The instrumentation itself deserves close attention. Richards experiments with prepared pianos, treated guitars, and manipulated acoustic sounds, which he then layers with an orchestra of synthesizers, flutes, and samples. Live drums underpin the arrangements, while Richards’ distinctive bass guitar often anchors the compositions with subtle authority. The result is a sound world that is at once tactile and digital, organic and synthetic, a balance perfectly suited to the album’s theme of growth through adaptation.

If Richards’ band catalogue was defined by angular pop smarts, Taproots is looser, more exploratory, but no less rigorous. It carries the emotional candour of a debut solo statement while drawing on his years of compositional discipline. At times, the record evokes the immersive headphone worlds of Oneohtrix Point Never; at others, it recalls the layered rhythmic play of GoGo Penguin, or the cinematic arcs of contemporary soundtrack work. Yet Richards’ voice is distinct, rooted in the idiosyncrasies of his melodic instincts and his conceptual framing.

The title itself, Taproots, is telling. In botany, taproots are the anchoring structures that reach downward, drawing nutrients while holding the plant in place. For Richards, this album seems to serve a similar purpose: a rooting down into personal doubts and joys, into cycles of nature and cycles of thought, in order to emerge with something sturdy and nourishing.

As a debut solo long-player, it is impressive not only in scope but in execution. The thematic arc is coherent without being heavy-handed; the individual pieces stand alone yet reward immersion as a suite. Richards has managed to make an album that feels conceptual without being clinical, experimental without losing accessibility, personal without lapsing into self-indulgence.

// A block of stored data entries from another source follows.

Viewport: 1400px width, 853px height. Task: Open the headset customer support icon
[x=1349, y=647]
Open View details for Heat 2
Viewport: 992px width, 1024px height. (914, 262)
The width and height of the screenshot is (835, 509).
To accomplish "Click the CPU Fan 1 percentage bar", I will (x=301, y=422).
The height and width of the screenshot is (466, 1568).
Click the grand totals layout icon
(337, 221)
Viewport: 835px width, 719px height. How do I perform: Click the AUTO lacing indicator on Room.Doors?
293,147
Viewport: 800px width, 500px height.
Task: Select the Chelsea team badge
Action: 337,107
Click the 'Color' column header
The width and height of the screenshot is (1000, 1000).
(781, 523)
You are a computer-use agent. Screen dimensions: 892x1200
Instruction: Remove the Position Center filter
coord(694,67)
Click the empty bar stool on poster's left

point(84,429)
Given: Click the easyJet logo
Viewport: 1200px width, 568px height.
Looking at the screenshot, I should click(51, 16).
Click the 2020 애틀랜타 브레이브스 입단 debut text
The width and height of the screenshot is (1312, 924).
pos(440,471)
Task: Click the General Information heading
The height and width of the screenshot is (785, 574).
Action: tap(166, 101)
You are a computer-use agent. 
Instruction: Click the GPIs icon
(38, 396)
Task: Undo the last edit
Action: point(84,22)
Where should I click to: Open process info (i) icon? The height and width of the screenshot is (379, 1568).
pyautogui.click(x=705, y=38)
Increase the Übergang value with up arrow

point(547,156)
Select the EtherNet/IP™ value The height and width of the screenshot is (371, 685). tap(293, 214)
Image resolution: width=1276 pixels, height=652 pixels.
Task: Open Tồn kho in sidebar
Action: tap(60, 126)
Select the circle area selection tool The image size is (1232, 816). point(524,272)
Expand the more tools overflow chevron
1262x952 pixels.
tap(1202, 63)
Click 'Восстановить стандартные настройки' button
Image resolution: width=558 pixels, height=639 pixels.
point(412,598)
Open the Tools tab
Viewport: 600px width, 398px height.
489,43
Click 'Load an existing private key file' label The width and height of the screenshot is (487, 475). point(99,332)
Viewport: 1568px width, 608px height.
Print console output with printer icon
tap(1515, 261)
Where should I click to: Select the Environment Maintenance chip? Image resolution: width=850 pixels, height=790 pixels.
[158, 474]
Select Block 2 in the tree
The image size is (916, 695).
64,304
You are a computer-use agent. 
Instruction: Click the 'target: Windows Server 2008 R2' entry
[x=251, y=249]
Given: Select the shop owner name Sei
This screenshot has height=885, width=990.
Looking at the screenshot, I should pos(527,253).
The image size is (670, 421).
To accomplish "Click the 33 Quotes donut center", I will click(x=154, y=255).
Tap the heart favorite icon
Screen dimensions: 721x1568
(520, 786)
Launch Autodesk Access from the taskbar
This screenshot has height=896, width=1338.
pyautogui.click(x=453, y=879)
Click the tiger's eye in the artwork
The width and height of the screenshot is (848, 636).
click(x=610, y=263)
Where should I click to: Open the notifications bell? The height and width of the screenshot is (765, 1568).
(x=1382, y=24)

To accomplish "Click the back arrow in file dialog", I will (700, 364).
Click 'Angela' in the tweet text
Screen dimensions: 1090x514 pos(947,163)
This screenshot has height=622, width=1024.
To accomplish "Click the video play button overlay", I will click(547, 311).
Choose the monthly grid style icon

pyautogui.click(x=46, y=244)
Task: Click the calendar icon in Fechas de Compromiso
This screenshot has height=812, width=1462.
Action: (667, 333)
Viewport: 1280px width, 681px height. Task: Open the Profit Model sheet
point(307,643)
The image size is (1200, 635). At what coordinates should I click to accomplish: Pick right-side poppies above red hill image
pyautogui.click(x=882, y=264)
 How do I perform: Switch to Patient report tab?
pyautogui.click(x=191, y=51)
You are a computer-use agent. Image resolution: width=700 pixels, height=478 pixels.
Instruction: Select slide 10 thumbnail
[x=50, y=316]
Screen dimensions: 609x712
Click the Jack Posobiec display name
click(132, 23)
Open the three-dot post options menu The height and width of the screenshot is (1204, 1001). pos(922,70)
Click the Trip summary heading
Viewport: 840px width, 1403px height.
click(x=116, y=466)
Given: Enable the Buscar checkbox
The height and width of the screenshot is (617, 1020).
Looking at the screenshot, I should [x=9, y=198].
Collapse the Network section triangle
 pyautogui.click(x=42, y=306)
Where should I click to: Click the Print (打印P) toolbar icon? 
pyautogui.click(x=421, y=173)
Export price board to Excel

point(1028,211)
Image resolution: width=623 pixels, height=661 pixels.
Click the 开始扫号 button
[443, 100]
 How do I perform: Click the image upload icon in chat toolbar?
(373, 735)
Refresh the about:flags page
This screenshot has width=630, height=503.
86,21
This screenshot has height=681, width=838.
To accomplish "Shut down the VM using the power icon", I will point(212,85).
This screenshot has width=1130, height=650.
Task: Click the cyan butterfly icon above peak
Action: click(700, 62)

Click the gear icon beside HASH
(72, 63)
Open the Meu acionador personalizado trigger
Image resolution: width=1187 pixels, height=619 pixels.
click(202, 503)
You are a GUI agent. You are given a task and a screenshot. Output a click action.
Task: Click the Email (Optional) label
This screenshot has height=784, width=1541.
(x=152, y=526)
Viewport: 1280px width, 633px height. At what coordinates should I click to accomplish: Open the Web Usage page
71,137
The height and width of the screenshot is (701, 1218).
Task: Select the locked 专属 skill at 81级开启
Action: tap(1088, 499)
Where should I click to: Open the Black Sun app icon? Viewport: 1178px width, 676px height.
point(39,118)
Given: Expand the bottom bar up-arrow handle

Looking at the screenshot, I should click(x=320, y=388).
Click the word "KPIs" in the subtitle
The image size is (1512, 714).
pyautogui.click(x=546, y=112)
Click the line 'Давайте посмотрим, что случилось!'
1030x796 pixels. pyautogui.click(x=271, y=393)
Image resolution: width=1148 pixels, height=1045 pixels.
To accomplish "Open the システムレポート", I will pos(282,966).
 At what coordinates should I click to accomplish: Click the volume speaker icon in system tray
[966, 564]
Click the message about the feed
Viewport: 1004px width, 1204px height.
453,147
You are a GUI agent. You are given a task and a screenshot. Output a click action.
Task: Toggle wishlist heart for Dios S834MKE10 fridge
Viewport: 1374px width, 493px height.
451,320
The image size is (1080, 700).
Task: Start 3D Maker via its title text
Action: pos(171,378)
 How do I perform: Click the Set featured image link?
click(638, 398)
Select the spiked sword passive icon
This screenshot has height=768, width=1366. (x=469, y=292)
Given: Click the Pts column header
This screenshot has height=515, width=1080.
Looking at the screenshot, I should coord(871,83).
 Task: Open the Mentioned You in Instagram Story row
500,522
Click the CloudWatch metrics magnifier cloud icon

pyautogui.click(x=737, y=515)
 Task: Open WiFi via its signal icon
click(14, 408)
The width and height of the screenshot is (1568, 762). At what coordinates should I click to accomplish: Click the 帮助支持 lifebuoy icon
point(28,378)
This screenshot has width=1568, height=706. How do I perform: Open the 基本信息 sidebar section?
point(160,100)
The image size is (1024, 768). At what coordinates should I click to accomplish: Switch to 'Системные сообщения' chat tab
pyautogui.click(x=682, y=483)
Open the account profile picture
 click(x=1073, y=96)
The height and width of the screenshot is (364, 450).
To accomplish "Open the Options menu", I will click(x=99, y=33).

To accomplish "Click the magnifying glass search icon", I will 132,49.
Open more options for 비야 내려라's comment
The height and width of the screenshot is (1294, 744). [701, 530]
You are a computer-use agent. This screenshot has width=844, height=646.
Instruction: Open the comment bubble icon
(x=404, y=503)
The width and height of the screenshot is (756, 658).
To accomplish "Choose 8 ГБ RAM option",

In the end, Taproots is about growth, tentative, uneven, sometimes painful, but ultimately important. It’s a reminder that experimentation is a continuation, a way of finding new shoots from old roots. For an artist already established in one of Manchester’s distinctive bands, this record signals a branching: a chance to see what grows when the soil is turned and the roots are tested.